When I arrived at checkpoint two, I felt nauseous (yet hungry), hot, sore, and my palms had blisters. I put corn starch in my gloves, which worked well for the rest of the day. My core temp was climbing, so I dropped an ice bag on my neck, which felt amazing. Time sped past. My support guy, Devin, produced a huge club sandwich from the nearby diner. It looked delicious, but I had to wait 15 minutes before I knew I could keep it down. I ate half of it, drank a couple Gatorades, took an Advil, kicked off my shoes, and I laid on the ground. For a while. Longer than I realized. I stared up at a pine tree until I felt good.
I could see the afternoon sun setting, so I lubed the chain and headed out towards checkpooint three at 165 miles. In my fatigued state, I decided I wouldn’t need as much water on this third leg. I left one liter at checkpoint two. Oops. I rode onward, through the heat, mostly alone.
By this point, I was passing people who were in pain. Grimacing, silent faces. I kept feeling hotter and hotter, and there was little shade. I rode with a friendly guy from Kansas City for a while, we chatted, and then we encountered these guys, looking confounded by a slashed tire and a flat tire. My companion donated a spare tire, we helped them mount it, and after a few minutes we were on our way.
I rode on, alone. The sun had fallen to a perfectly annoying point, where it glared incessantly from the side and I didn’t have a hat brim to block it. I regretted that decision to leave a liter of water behind at checkpoint two, so I restrained my drinking a bit. The roads felt uninspiring and interminable. I coasted down a small hill, and as I traversed a small concrete bridge at the bottom, I hopped off an easy four inches off the bridge end and back onto the gravel. Pain shot through my left ankle. I looked down, and I’d left my shoes loose at the checkpoint, and I forgot to tighten the velcro. My left heel must’ve rotated down sharply and done something bad to the ankle. I think this was around mile 120, so I still had 45 miles to ride with a dwindling water supply.

AVAILABLE DATA:
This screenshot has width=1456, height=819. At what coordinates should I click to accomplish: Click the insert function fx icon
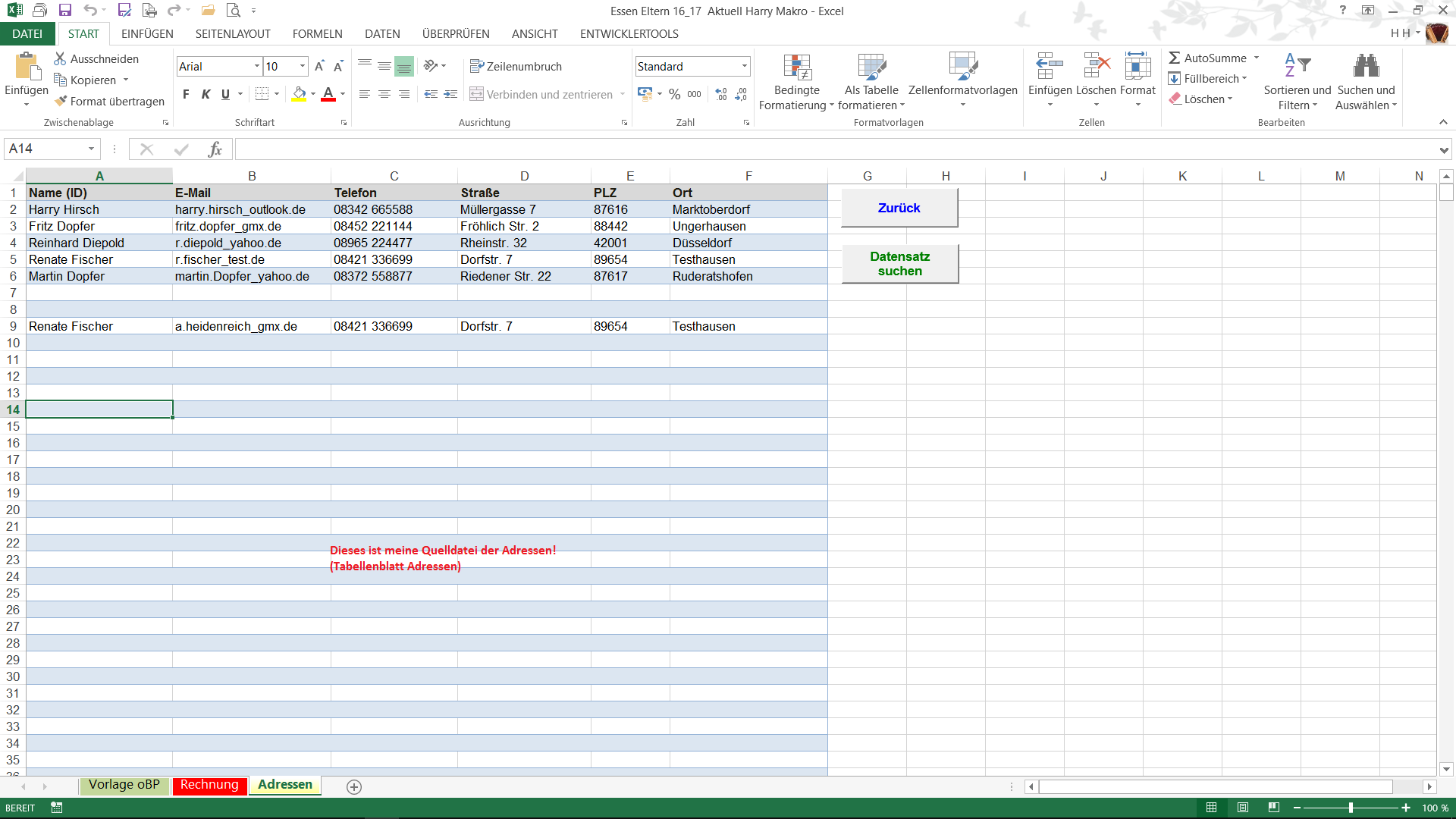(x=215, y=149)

TASKS:
#1 Reproduce the race report word for word, starting with "I rode on, alone." and going on through "dwindling water supply.".
#2 Sum up the race report in two sentences.

OUTPUTS:
#1
I rode on, alone. The sun had fallen to a perfectly annoying point, where it glared incessantly from the side and I didn’t have a hat brim to block it. I regretted that decision to leave a liter of water behind at checkpoint two, so I restrained my drinking a bit. The roads felt uninspiring and interminable. I coasted down a small hill, and as I traversed a small concrete bridge at the bottom, I hopped off an easy four inches off the bridge end and back onto the gravel. Pain shot through my left ankle. I looked down, and I’d left my shoes loose at the checkpoint, and I forgot to tighten the velcro. My left heel must’ve rotated down sharply and done something bad to the ankle. I think this was around mile 120, so I still had 45 miles to ride with a dwindling water supply.

#2 At checkpoint two the rider recovered from nausea, heat, and blistered palms with corn starch, an ice bag, food, drinks, and a long rest. The rider then set out for checkpoint three at 165 miles with a liter of water left behind, helped other riders fix a slashed tire, and hurt the left ankle around mile 120 by hopping off a bridge with loose shoes, leaving 45 miles to ride on a dwindling water supply.